Look at the "factory" 16.25" rifles and 18.5" shotguns.
They are all measured from the face of the bolt to the end of the barrel plus anything "permanently attached". Colt,DPMS, Bushmaster, Mossberg and Remington can't all be wrong.


----------



## weagle

The legal measurement is from the bolt/breech face.  

Weagle.


----------



## Twenty five ought six

> _I have heard _both chamber and the breech, also looked on the atf site and found nothing.Lets produce some facts cause if u get caught with a short gun it ain't no slap on the wrist.
> Reply With Quote






> The legal measurement is from the bolt/breech face.
> 
> Weagle.



Are you sure.  We want FACTS!      

I heard that if you measure it with a metric ruler in centimeters it can be shorter than 16 inches.


----------



## olchevy

my local commisioner/gunshop owner said closed breach face, he said so there wouldnt be any questions in the future by leos just cut it 18.5-19'' EXPOSED, from upaginst the reciever to the muzzle, and remember dont cut it right on the 18 mark cause more than likely you will have to file it down to smooth it out. I just cut mine down today, acouple of hours ago to 18.2'' a simple pipe cutter, a flat Edited to Remove Profanity ----Edited to Remove Profanity ----Edited to Remove Profanity ----Edited to Remove Profanity ----Edited to Remove Profanity ----Edited to Remove Profanity ----Edited to Remove Profanity ---- file, and a rounded file was all I needed, I would recomend aginst hacksaws because by using one you are just setting your self up for a crooked cut..


----------



## olchevy

that wasnt profanity thats what the file is called a B. a .s .t .a .r .d. file


----------



## 7MAGMIKE

Why not simply buy a factory 18" barrel.  I asked Randy Weaver this question when I met him many years ago.  Then there is no question about it.


----------



## Speakeasy

Good discussion, folks; good info. The short factory barrel that came with my Mossberg combo was 18.5".
Follow-up question. If (by some chance) a barrel got cut off too short, could it be made legal again by threading and adding a choke? Not that I've got one, just curious.


----------



## Twenty five ought six

> If (by some chance) a barrel got cut off too short, could it be made legal again by threading and adding a choke?



No.

First, if you possess the action and the barrel, even if separated, it's illegal.
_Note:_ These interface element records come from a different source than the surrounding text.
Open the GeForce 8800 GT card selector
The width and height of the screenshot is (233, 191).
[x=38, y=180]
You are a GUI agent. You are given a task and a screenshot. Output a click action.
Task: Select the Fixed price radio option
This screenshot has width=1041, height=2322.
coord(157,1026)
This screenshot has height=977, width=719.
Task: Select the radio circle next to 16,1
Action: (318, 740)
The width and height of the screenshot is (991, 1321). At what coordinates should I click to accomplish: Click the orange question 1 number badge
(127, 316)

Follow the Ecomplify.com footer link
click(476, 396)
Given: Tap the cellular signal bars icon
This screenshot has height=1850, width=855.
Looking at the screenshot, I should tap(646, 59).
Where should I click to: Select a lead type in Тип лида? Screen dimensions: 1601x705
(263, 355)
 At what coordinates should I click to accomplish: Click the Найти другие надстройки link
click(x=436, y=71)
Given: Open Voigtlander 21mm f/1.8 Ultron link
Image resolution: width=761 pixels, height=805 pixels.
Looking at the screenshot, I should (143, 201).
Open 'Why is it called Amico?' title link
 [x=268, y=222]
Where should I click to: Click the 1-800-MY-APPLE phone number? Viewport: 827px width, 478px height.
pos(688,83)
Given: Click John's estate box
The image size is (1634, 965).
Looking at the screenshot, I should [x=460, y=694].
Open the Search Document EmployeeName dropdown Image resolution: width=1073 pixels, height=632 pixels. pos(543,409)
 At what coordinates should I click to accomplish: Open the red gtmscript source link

But assuming that somehow you came into only possession of a barrel that was too short, and you wanted to make it legal, you can do so by _permanently_ putting an extension on it.  For example, you could silver solder a Cutts compensator to it.  Lead solder is not considered permanent.


----------



## EMC-GUN

"Lead solder is not considered permanent." Is this as per the ATFE? Just curious.


----------



## Outsydlooknin75

EMC .... yes ... lead solder melts at too low of a temperature .. If I remember correctly it needs a melting temp of over 1100 degrees to be considdered permanent.


----------



## Speakeasy

Thanks, Outsyd. Guess if I had one, I'd have to find a pipe threader and some silver solder... 'scuse me while I google for a Cutts compensator.


----------



## Dead Eye Eddy

I measured all of my factory barrels out of curiosity.  I closed the breach and dropped a dowel down the barrel and marked it.  The 18.5" barrel measured 18.5" (check), the 20" barrel measured 20" (check), the 21" barrel measured 21" (check), etc, etc, etc.  This proves to me that this is the proper way to measure a barrel.  

The quickest way is to measure from the front edge of the loading port to the end of the barrel.  All the measurements were within 1/4" that way.  If either method gives you a measurement less than 18", I'd throw that barrel away.


----------



## 7MAGMIKE

I've got a Mossberg 500 ATP bought in the 70's the original barrel that came with it was as measured from the muzzle to the closed  action bolt face at 18.0".  In the mid 80's I traded this barrel and magazine tube to a buddy of mine who wanted the short barrel and magazine tube, I wanted his 8 rd tube and 20" rifle sight barrel. I believe this was the original deer slayer barrel although it is a smooth bore.  It is very accurate to about 75 yds with Federal rifled slugs.


----------